§ GOAL OF THE EXERCISE
Every record must be written out once more, with nothing added or omitted.

(Stored data entries)
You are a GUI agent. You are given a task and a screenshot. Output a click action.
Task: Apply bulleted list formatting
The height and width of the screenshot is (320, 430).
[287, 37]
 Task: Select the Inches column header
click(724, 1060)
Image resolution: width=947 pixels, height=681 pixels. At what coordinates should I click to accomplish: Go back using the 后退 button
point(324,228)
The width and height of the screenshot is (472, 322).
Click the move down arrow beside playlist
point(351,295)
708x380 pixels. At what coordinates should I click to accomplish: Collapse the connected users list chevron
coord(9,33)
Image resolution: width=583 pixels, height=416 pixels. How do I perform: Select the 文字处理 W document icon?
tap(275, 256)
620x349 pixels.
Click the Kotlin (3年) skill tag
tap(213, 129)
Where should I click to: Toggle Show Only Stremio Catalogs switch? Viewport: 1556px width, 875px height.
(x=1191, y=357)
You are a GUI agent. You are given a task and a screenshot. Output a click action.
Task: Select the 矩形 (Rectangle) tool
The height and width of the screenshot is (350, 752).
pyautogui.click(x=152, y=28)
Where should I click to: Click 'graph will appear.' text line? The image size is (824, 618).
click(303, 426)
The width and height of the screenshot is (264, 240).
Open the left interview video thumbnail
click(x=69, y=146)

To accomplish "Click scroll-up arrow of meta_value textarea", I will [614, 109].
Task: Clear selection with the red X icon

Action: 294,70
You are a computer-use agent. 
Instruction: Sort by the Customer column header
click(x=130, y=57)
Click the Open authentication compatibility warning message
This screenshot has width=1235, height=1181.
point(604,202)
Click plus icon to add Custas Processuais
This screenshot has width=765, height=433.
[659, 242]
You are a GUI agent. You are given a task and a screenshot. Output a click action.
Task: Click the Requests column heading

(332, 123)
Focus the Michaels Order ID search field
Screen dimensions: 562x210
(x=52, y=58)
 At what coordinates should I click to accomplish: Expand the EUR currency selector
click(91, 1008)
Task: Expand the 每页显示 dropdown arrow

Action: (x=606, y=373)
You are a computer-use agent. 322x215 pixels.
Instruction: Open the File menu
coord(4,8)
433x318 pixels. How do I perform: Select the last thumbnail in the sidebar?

§ RESULT OF THE EXERCISE
You are a GUI agent. You are given a task and a screenshot. Output a click action.
Task: Apply bulleted list formatting
The height and width of the screenshot is (320, 430).
[287, 37]
 Task: Select the Inches column header
click(724, 1060)
Image resolution: width=947 pixels, height=681 pixels. At what coordinates should I click to accomplish: Go back using the 后退 button
point(324,228)
The width and height of the screenshot is (472, 322).
Click the move down arrow beside playlist
point(351,295)
708x380 pixels. At what coordinates should I click to accomplish: Collapse the connected users list chevron
coord(9,33)
Image resolution: width=583 pixels, height=416 pixels. How do I perform: Select the 文字处理 W document icon?
tap(275, 256)
620x349 pixels.
Click the Kotlin (3年) skill tag
tap(213, 129)
Where should I click to: Toggle Show Only Stremio Catalogs switch? Viewport: 1556px width, 875px height.
(x=1191, y=357)
You are a GUI agent. You are given a task and a screenshot. Output a click action.
Task: Select the 矩形 (Rectangle) tool
The height and width of the screenshot is (350, 752).
pyautogui.click(x=152, y=28)
Where should I click to: Click 'graph will appear.' text line? The image size is (824, 618).
click(303, 426)
The width and height of the screenshot is (264, 240).
Open the left interview video thumbnail
click(x=69, y=146)

To accomplish "Click scroll-up arrow of meta_value textarea", I will [614, 109].
Task: Clear selection with the red X icon

Action: 294,70
You are a computer-use agent. 
Instruction: Sort by the Customer column header
click(x=130, y=57)
Click the Open authentication compatibility warning message
This screenshot has width=1235, height=1181.
point(604,202)
Click plus icon to add Custas Processuais
This screenshot has width=765, height=433.
[659, 242]
You are a GUI agent. You are given a task and a screenshot. Output a click action.
Task: Click the Requests column heading

(332, 123)
Focus the Michaels Order ID search field
Screen dimensions: 562x210
(x=52, y=58)
 At what coordinates should I click to accomplish: Expand the EUR currency selector
click(91, 1008)
Task: Expand the 每页显示 dropdown arrow

Action: (x=606, y=373)
You are a computer-use agent. 322x215 pixels.
Instruction: Open the File menu
coord(4,8)
433x318 pixels. How do I perform: Select the last thumbnail in the sidebar?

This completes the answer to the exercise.